Long has been a debate over uniform fiduciary rules in the investment world. Should Broker/Dealers and Registered Investment advisors continue to have different standards of care when providing personalized investment advice to clients? Or should fiduciary standards be implemented for all regardless of whether the provider is a registered investment advisor, a broker/dealer, or another type of investment professional?
At present the playing field is not consistent, many brokers and insurance agents may not have a fiduciary duty instead they only need to recommend financial products that are “suitable”. Unfortunately, many investors do not understand the difference between fiduciary and suitability standards.
Let’s first explain the duties of a fiduciary Advisor. – They have a legal obligation to act in the best interest of a client and must set aside personal agendas and conflicts of interest in order to provide the most suitable outcome for the client’s unique situation.

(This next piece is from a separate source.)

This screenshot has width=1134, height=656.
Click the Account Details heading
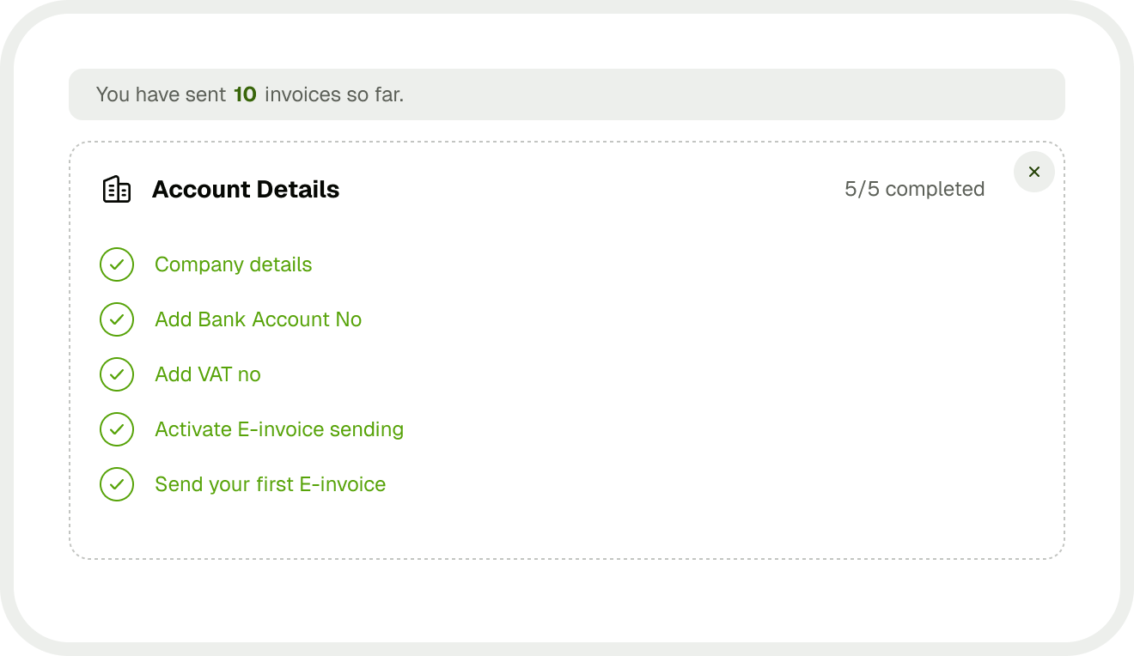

Many brokers and insurance agents do not have a fiduciary duty and may not be required to put the client’s best interest first. They need only to provide you with “suitable” financial products. The “suitability standard” is hard to define in many cases and difficult to enforce. This may allow them to recommend a particular product over a better choice as long as it is determined to be a “suitable” investment. In many cases, this is done to benefit the broker and not the client.
The good news is federal regulators and the Securities and Exchange Commission are studying this issue and hopefully will decide to impose uniform fiduciary standards. Until then, my advice is to seek the advice of a fiduciary advisor as they are required to act in your best interest.